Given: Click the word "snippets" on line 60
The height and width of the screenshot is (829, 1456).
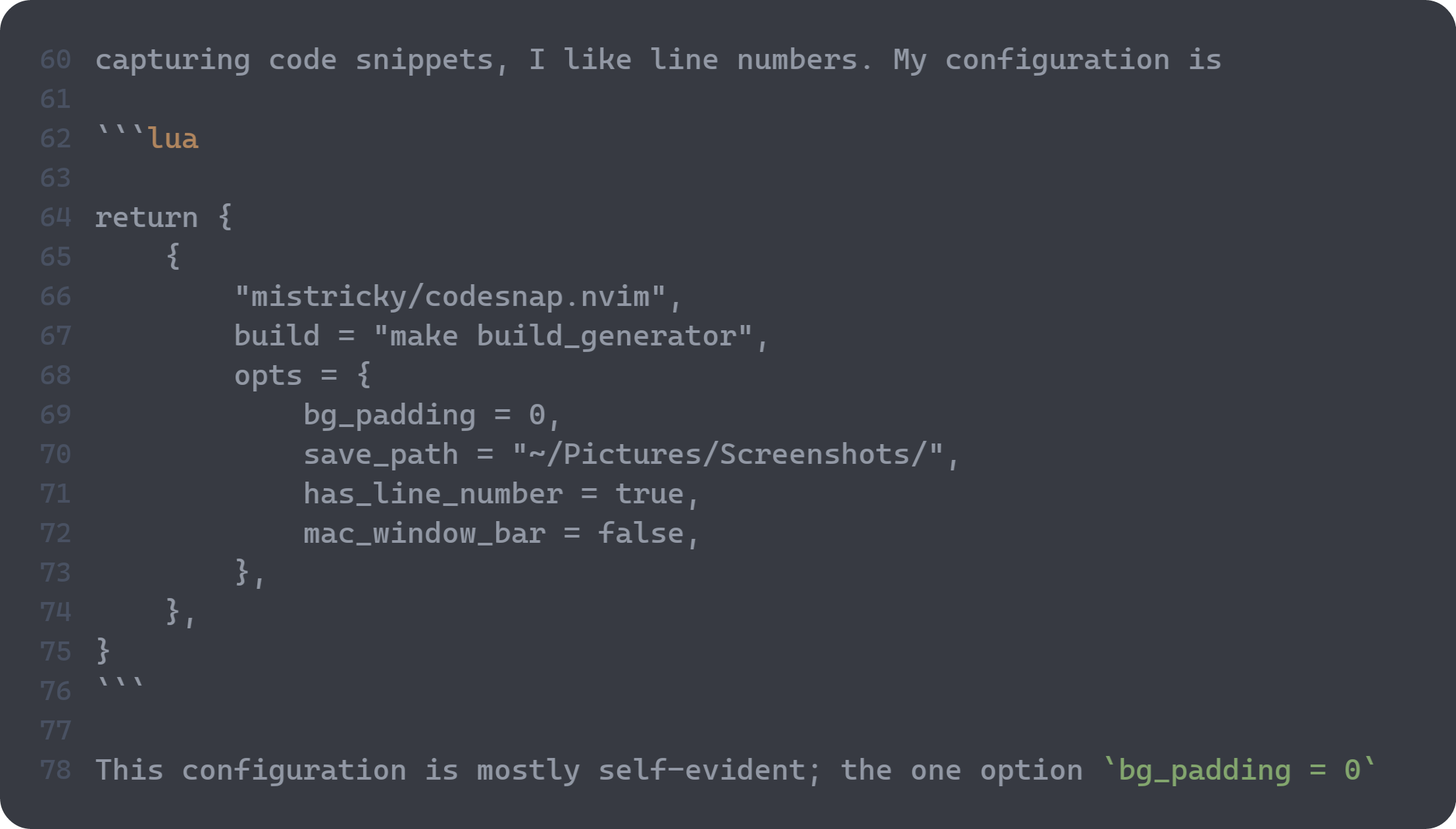Looking at the screenshot, I should click(x=424, y=60).
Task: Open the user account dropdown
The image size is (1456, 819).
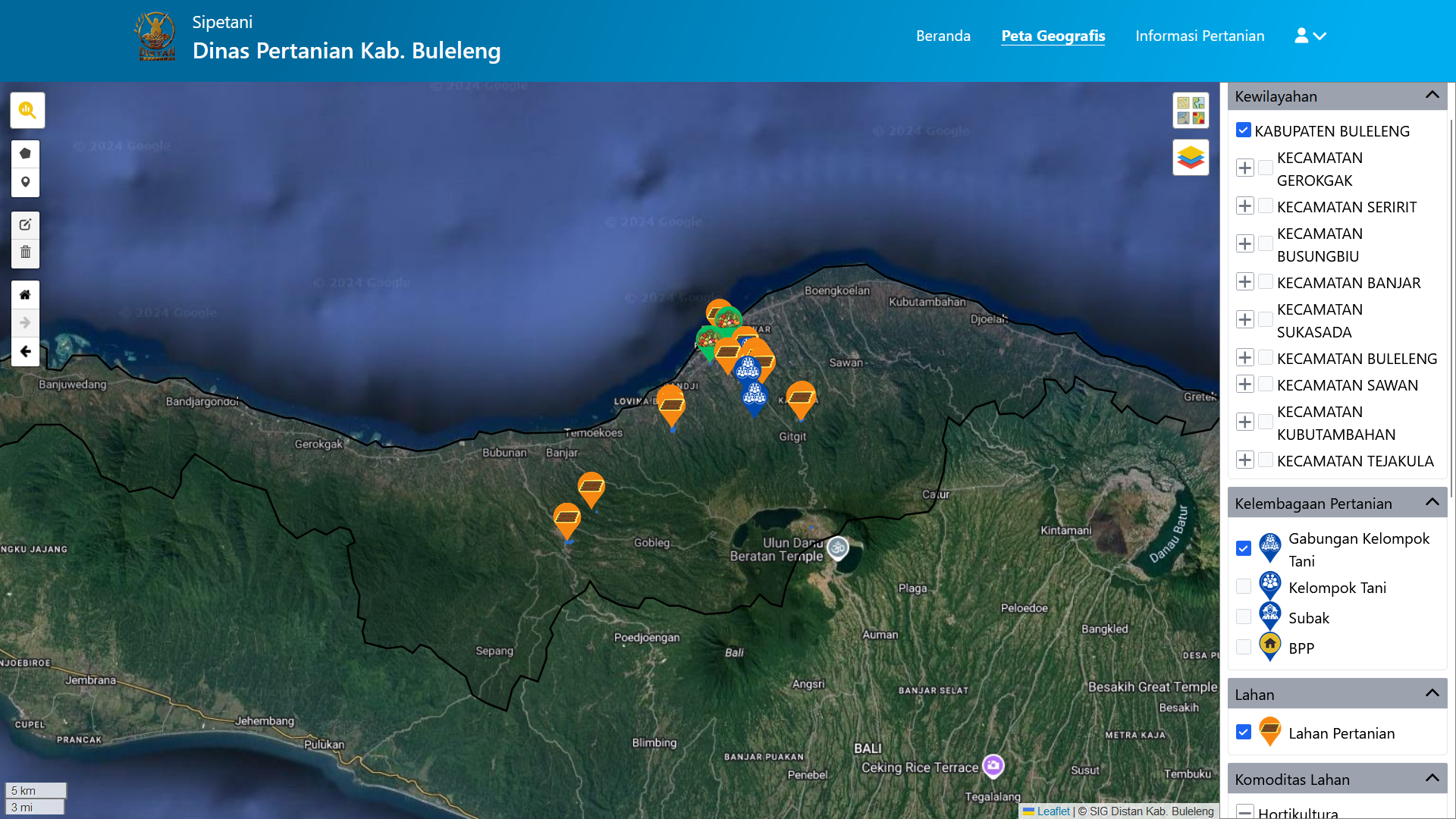Action: tap(1309, 36)
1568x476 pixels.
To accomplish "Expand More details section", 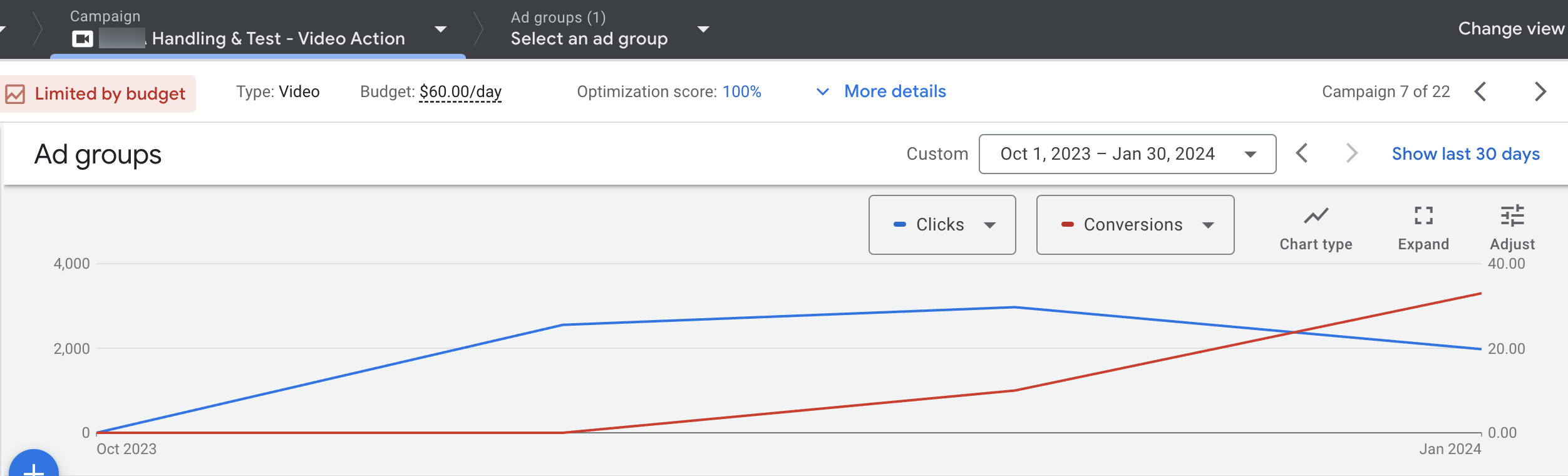I will (894, 91).
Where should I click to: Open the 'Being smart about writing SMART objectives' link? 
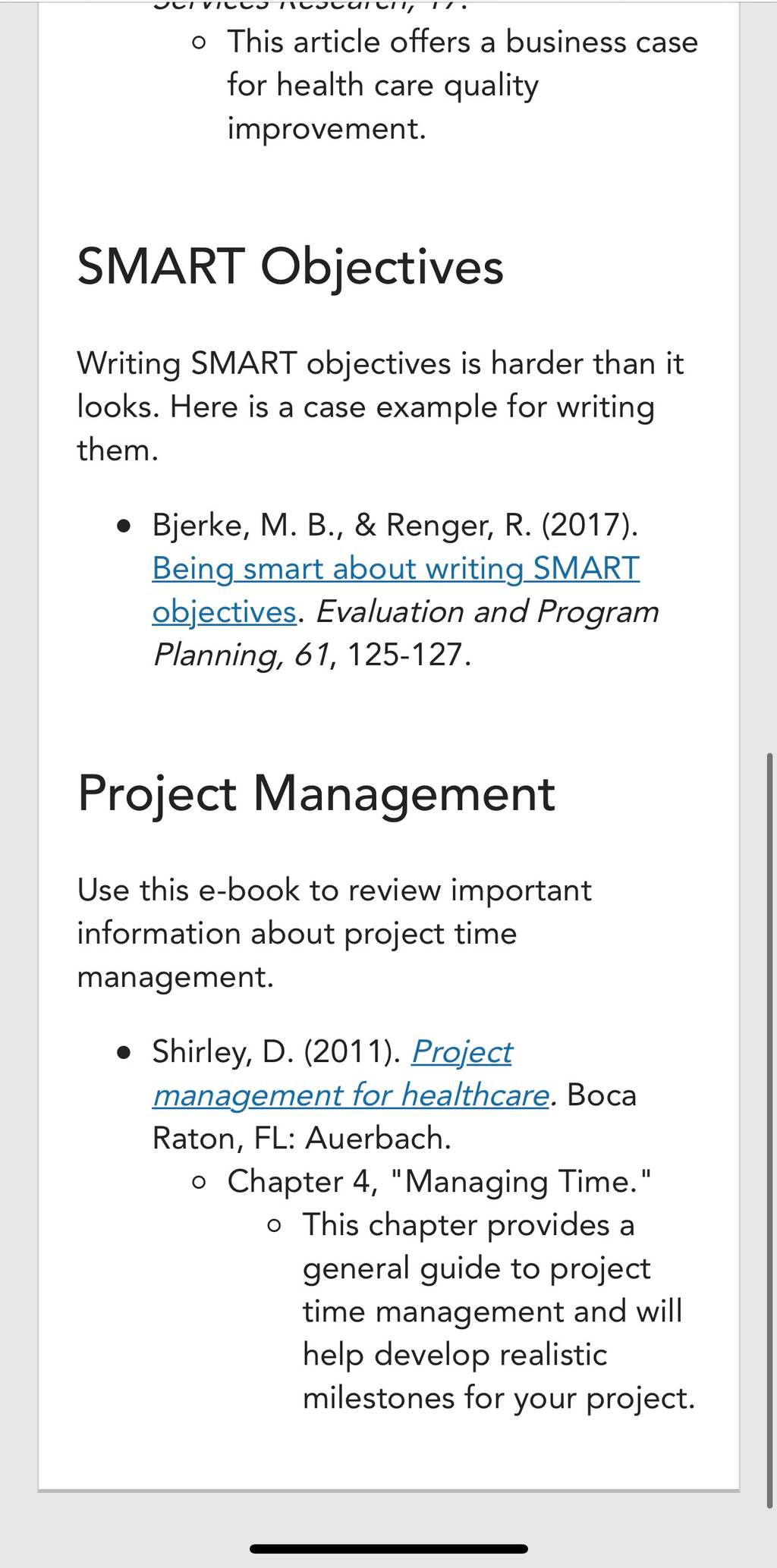395,589
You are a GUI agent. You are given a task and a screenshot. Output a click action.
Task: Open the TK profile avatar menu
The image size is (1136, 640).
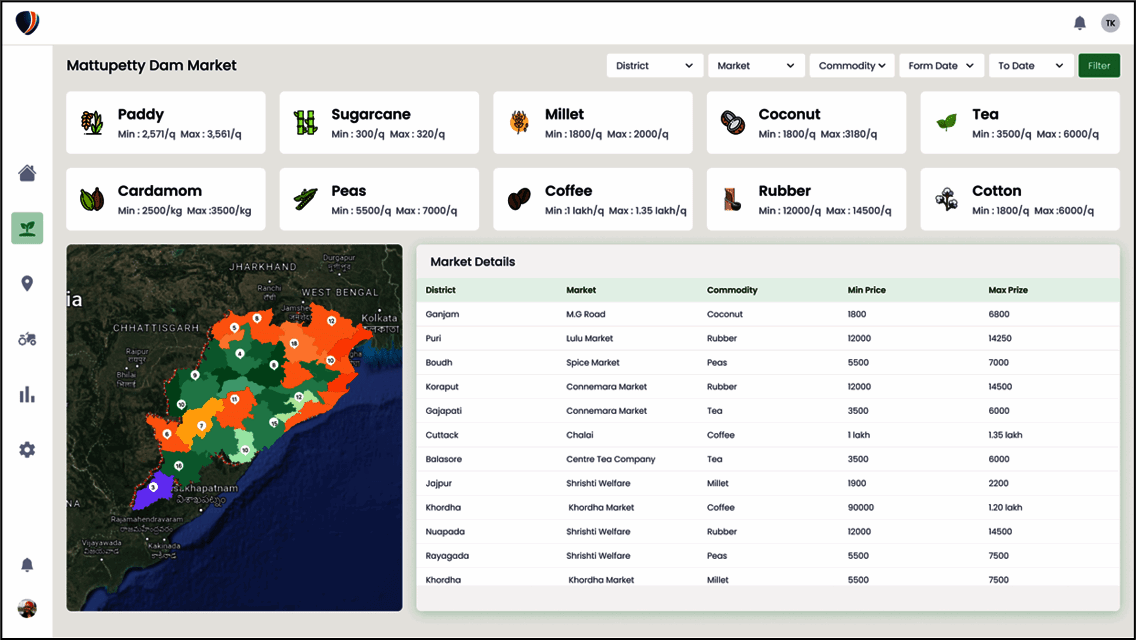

§ §

— 练习题目 —
请改写材料中从含有“Where should I”的那一行起直到材料末尾的部分（首尾两行都包括在内）：把其中的“click”替换为“tap”，其余内容一律不动。只写出这几行，不要写出图片。

— 完整答案 —
Where should I tap to: Open the 'Being smart about writing SMART objectives' link? 
395,589
You are a GUI agent. You are given a task and a screenshot. Output a tap action.
Task: Open the TK profile avatar menu
The image size is (1136, 640).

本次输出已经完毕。